Texto extraído:
'''

Primeiro-ministro, certamente inspirado na douta recomendação sugerida
pelo presidente do Comité Olímpico de Portugal (COP) no discurso que
proferiu na Conferência sobre Violência no Desporto que aconteceu a 3 de
Abril na Assembleia da República, apressou-se a anunciar o remédio para
todos os males do desporto português através da constituição de uma
Alta Autoridade para o Combate à Violência no Desporto. E, assim, veio à
luz do dia mais uma máxima do tempo de Oliveira Salazar que nos diz que
quando não se quer ou não se é capaz de resolver um problema cria-se
uma comissão que, nestes tempos de pós-modernidade, passou a designar-se
por “alta autoridade” que, aos ouvidos do basbaque, soa muito melhor.
O
que de mais significativo resulta do vergonhoso caso acontecido na
Academia de Alcochete é que a oligarquia político-desportiva nacional
percebeu que é necessário que alguma coisa mude para que tudo possa
continuar na mesma. Não é assim há dezenas de anos? Nestes termos, para
se cumprir a máxima de Lampedusa, um bode expiatório vinha mesmo a
calhar a fim de salvaguardar consciências, entreter as massas e
penitenciar os pecados do futebol porque, o mundo das finanças que manda
nos clubes percebeu que valores mais altos se começaram a levantar. E
Bruno de Carvalho que, há muito, já se vinha a pôr a jeito, acabou por
ficar ali mesmo à mão de semear. A partir de então, foi um “ver se t’
avias”. E, incrédulos, passámos a assistir a uma procissão de neovirgens
que, até aos acontecimentos de Alcochete, nunca tinham visto nada,
ouvido nada, denunciado nada, olimpicamente escandalizadas e sem a
mínima vergonha a, publicamente, rasgarem as vestes da sua indignação
relativamente a um dirigente que, à semelhança do que, tristemente,
acontece aos treinadores de futebol, de um dia para o outro, passou de
bestial a besta. Todavia, não têm sido poucos aqueles que,
insistentemente e de há vários anos a esta parte, têm vindo a alertar
para o facto de a Situação Desportiva nacional se encontrar numa
perfeita lástima. A título de exemplo recordo só duas crónicas de Vítor
Serpa publicadas no jornal que dirige: “A política desportiva do Governo
é… bola” (2017-09-13) e “O desporto pelas ruas da amargura”
(2017/09/16). Na realidade, não podia ser de outra maneira. Porque, a
relação que a generalidade dos políticos, atualmente, tem com o desporto
é do tipo infantojuvenil.
Entre as neovirgens que mais me
emocionaram destaco aquela que, a 21 de Junho de 1975 (Sábado), como me
recordaram Fonseca e Costa, José Carvalho e João Marreiros, à frente de
um grupo de energúmenos maoistas, invadiu violentamente a pista de
atletismo do Estádio Nacional impedindo o normal prosseguimento do
Campeonato de Lisboa de Atletismo. Ao tempo, Moniz Pereira, numa crónica
que intitulou de “Sábado Negro…” (cf. A Bola, 1975-06-23) lamentou
profundamente aquele acontecimento. No dia seguinte, o campeonato teve
de prosseguir na pista sintética do Estádio da Luz. Portanto, o hábito
de, violentamente, invadir instalações desportivas já vem dos primórdios
do 25 de Abril protagonizado por gente para quem a democracia não
tinha, não tem e jamais terá qualquer significado. E os valores do
desporto muito menos. Pelo que, hoje, é profundamente ridículo andarem
por aí, de lágrimas nos olhos, a botar discurso contra a violência no
desporto.

'''

Complete o seguinte:
1 - Reproduza o trecho do texto sobre a violência no desporto entre "Primeiro-ministro, certamente inspirado" e "soa muito melhor.", inclusive.
2 - Indique, por favor, os títulos de todas as crónicas citadas no texto sobre a violência no desporto.
3 - Prossiga o texto sobre a violência no desporto a partir do ponto em que termina.
A listagem nada tem a ver com o texto sobre a violência no desporto.

Dados:
'''

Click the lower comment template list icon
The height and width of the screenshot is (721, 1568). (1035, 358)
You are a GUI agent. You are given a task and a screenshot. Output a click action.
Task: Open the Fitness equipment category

'''

Respostas por tarefa:
1 -
Primeiro-ministro, certamente inspirado na douta recomendação sugerida
pelo presidente do Comité Olímpico de Portugal (COP) no discurso que
proferiu na Conferência sobre Violência no Desporto que aconteceu a 3 de
Abril na Assembleia da República, apressou-se a anunciar o remédio para
todos os males do desporto português através da constituição de uma
Alta Autoridade para o Combate à Violência no Desporto. E, assim, veio à
luz do dia mais uma máxima do tempo de Oliveira Salazar que nos diz que
quando não se quer ou não se é capaz de resolver um problema cria-se
uma comissão que, nestes tempos de pós-modernidade, passou a designar-se
por “alta autoridade” que, aos ouvidos do basbaque, soa muito melhor.

2 -
- "A política desportiva do Governo é… bola"
- "O desporto pelas ruas da amargura"
- "Sábado Negro…"

3 -
Não sejamos ingénuos. Os dirigentes desportivos não
nasceram de geração espontânea. Eles, salvo as devidas exceções, são o
produto acabado de um sistema a funcionar em “roda livre” que, numa
lógica economicista, sem princípios e sem valores, tomou conta do
desporto. Eles estão é preocupados com o “dress code” da cosmética
política em prejuízo de quaisquer Políticas Públicas integradas e
consistentes que, realmente, promovam o Nível Desportivo do País.
Parafraseando Vinícius de Moraes, eles foram levados ao “alto da
construção” pelos detentores do poder real e, numa carência
profundamente atávica, não resistiram ao usufruto da satisfação de todas
as mordomias que lhes eram oferecidas. Mas quando todas aquelas
regalias lhes sobem à cabeça e entram em confronto com os deuses do
dinheiro vivo que, realmente, mandam no desporto nacional, caem em
desgraça e são condenados ao ostracismo porque o espetáculo tem de
continuar. Hoje, Bruno de Carvalho, por pecados próprios, sabe bem o que
isto significa.
A oligarquia que manda no desporto para além
de ser a causa de tudo o que se está a passar é, também, a consequência
de uma cultura desportiva em que a generalidade dos portugueses, das
mais diversas classes sociais, vive completamente alienada pelo ambiente
da clubite esquizofrénica que anima a generalidade dos espetáculos
desportivos. A este propósito, José Miguel Júdice escrevia no “Eco.pt”
(2018-05-2018): “Um grande político e ainda maior advogado (a quem
chamaram “o príncipe da democracia”) não corou de vergonha quando disse
em relação a uma situação de alegada corrupção, ‘se o dinheiro é para a
Académica, não é crime’”. Ora, se deduzirmos quem foi o “príncipe da
democracia” que proferiu tal sentença não nos podemos admirar pelo
estado lastimoso a que o desporto chegou em Portugal. Quer se goste quer
não, esta é a verdadeira realidade. Trata-se de uma cultura de
permissividade e condescendência, espécie de “prisão psíquica”
clubística que, profusamente, vemos nas televisões, nos jornais e na
net. Ela foi, há mais de dez anos, bem exemplificada por Leonor Pinhão
numa crónica publicada no jornal A Bola (2006-09-15). Contava a
jornalista que, nos anos oitenta, viveu uma situação em que o chefe de
redação do jornal (na melhor das intenções e à margem de qualquer
interesse pessoal) recusou autorizar uma reportagem sobre um gravíssimo
caso de corrupção com o exclusivo propósito de proteger a dignidade e o
bom nome do futebol.
Esta cultura que passa por proteger o bom
nome da “família do desporto”, tem aberto as portas a muitos
“passarões” que, hoje, armados em neovirgens, em alternativa a uma forte
educação desportiva e consequente cultura desportiva, desejam colocar o
desporto a “ferro e fogo” com mais leis, mais controlo, mais polícias,
mais acusações, mais tribunais, mais julgamentos e mais condenações.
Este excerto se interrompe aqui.